WORK TO BE COMPLETED: Pick up the season 5 episode list after its final entry and continue it.

TEXT SEGMENT:
Note: Showcase released season 5 as one season with 16 episodes broadcast as Part 1 and Part 2, each consisting of 8 episodes. However, some cable distributors of the syndication count each part as a separate season, and beginning with "44 Minutes to Save the World" (ep 5.09) the second half was designated as "season 6".

| No. overall | No. in season | Title | Directed by | Written by | Original release date |
Part 1
| 62 | 1 | "Like Hell Pt. 1" | Paolo Barzman | Michael Grassi | December 7, 2014 |
Bo will go to hell and back to try and save the people she loves – her family.
| 63 | 2 | "Like Hell Pt. 2" | Paolo Barzman | Emily Andras | December 14, 2014 |
Bo needs the help of an estranged family member, while Lauren and Kenzi must team up against a mysterious spirit.
| 64 | 3 | "Big in Japan" | Ron Murphy | Alexandra Zarowny | December 21, 2014 |
Bo and Tamsin investigate assassination attempts on a Japanese warrior. It turns out the warrior had taken credit for his sister's feats; she was trying to scare him to protect him from turning into an awful creature if he "ascended" to lead their ancestors. Dyson trains Lauren in self defense after she receives numerous death threats in response to her ability to transform fae into humans. Bo temporarily loses her sex drive and ability to feed/heal. She nearly dies after an attack from the shamed warrior. Processing feelings about Kenzi's departure in the hospital/lab, Bo regains her ability to feed.
| 65 | 4 | "When God Opens a Window" | Mairzee Almas | Steve Cochrane | December 28, 2014 |
Bo and Tamsin disagree over a young Fae, Mark, who is being stalked by a murderous fae hunter. Mark's mother died when he was young and he still doesn't know what kind of fae he is. Dyson recognizes the hunter as a man who has been hunting shifters like Dyson for a long time. Mark turns out to be a shifter and a son Dyson didn't know he had.
| 66 | 5 | "It's Your Lucky Fae" | Paolo Barzman | Ley Lukins | January 4, 2015 |
When an oracle goes missing, Bo goes undercover on a Fae dating website to find the guilty party.
| 67 | 6 | "Clear Eyes, Fae Hearts" | David Greene | Sandra Chwialkowska | January 11, 2015 |
Dyson investigates a murder victim who won’t stay dead, while Bo and Tamsin enter the world of college football. Yes, really.

RECORDS SHOWN:
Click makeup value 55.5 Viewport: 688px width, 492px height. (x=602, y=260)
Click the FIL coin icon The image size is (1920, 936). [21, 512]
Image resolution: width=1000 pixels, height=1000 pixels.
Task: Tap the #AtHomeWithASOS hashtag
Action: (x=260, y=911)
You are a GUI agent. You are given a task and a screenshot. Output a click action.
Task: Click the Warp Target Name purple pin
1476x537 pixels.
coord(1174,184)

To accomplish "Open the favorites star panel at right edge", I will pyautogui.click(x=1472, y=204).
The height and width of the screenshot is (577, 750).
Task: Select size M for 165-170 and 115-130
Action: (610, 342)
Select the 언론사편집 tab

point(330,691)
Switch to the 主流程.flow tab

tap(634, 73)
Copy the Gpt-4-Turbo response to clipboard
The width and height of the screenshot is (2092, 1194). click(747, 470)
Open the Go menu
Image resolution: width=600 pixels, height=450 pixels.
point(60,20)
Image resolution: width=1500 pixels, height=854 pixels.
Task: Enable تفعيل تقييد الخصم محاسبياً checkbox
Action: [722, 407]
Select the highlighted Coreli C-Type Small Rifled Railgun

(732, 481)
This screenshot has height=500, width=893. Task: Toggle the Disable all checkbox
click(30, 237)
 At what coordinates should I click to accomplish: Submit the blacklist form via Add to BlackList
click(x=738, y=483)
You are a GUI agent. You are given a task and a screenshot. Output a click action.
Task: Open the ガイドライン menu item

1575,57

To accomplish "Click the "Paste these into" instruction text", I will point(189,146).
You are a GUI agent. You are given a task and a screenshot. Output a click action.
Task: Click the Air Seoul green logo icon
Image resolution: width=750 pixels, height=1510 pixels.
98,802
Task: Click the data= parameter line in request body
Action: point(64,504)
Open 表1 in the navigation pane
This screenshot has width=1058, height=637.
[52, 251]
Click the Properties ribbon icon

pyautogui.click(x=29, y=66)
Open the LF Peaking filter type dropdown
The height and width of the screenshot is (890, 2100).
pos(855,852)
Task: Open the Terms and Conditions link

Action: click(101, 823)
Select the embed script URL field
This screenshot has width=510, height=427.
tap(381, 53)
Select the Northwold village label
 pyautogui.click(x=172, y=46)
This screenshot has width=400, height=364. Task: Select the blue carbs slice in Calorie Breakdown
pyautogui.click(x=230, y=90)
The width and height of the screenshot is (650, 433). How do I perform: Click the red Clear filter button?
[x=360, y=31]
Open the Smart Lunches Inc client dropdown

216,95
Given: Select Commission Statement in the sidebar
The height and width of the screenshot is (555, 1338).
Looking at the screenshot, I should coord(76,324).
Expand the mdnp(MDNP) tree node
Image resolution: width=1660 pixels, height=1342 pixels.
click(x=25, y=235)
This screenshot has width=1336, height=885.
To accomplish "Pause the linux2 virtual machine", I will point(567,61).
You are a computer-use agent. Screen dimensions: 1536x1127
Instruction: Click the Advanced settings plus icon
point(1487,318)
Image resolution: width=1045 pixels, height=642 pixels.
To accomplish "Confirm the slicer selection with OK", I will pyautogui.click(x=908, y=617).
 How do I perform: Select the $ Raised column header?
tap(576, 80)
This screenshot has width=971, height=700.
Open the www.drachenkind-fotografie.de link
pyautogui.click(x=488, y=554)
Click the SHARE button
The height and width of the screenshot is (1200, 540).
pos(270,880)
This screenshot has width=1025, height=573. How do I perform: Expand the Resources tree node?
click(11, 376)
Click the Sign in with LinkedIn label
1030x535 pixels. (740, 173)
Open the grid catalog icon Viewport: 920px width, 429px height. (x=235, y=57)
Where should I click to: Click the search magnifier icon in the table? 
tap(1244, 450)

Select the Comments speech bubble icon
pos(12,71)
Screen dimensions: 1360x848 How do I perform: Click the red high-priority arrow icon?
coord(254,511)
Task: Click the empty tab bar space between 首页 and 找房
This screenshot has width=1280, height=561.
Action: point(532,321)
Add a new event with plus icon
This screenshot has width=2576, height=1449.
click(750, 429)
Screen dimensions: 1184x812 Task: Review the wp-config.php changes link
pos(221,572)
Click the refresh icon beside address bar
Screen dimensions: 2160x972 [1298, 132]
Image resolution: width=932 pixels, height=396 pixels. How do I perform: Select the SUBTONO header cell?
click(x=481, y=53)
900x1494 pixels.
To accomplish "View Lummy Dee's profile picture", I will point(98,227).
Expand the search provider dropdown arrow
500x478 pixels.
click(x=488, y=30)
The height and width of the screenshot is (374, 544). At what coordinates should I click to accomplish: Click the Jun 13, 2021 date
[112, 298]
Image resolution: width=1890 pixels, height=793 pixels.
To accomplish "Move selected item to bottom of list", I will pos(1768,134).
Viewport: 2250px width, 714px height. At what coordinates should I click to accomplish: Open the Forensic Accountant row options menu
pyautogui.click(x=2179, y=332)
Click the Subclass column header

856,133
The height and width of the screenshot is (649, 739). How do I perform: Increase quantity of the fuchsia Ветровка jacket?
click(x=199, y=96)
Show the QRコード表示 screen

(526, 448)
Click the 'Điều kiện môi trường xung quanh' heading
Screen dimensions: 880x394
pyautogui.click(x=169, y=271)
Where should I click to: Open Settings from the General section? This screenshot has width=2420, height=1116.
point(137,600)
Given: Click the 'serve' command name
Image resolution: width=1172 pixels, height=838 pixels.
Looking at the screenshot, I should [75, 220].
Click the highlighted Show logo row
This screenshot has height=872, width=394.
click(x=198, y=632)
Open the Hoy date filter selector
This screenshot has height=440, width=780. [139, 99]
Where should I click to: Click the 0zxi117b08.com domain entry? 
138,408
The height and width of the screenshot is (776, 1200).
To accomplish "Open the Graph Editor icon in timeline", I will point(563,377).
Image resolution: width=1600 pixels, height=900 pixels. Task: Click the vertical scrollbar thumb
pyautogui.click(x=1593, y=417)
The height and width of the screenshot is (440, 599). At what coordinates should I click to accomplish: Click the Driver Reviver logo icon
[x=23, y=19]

YOUR RESPONSE:
| 68 | 7 | "Here Comes the Night" | Paolo Barzman | Michael Grassi | January 18, 2015 |
In the aftermath of a storm, Bo and the gang are met with some surprising revelations and familiar faces.
| 69 | 8 | "End of Faes" | Ron Murphy | Ley Lukins & Lauren Gosnell | January 25, 2015 |
Bo and the team attend a party with the mission to take down a new enemy. Plus: Bo's father revealed!
Part 2
| 70 | 9 | "44 Minutes to Save the World" | Gail Harvey | Sandra Chwialkowska | August 21, 2015 (online) September 6, 2015 (TV) |
Bo and her allies race to stop an ancient evil from wreaking mass destruction.
| 71 | 10 | "Like Father, Like Daughter" | Paolo Barzman | Alexandra Zarowny | September 13, 2015 |
Bo risks her life to retrieve an elusive Fae painting for a friend, while Lauren makes a stunning revelation.
| 72 | 11 | "Sweet Valkyrie High" | Bruce McDonald | Emily Andras | September 20, 2015 |
A dangerous mission forces Tamsin to confront her past mistakes, while Lauren breaks bad news to a friend.
| 73 | 12 | "Judgement Fae" | Lee Rose | Lara Azzopardi & Lauren Gosnell | September 27, 2015 |
Bo tracks down an old foe who has taken on a new form.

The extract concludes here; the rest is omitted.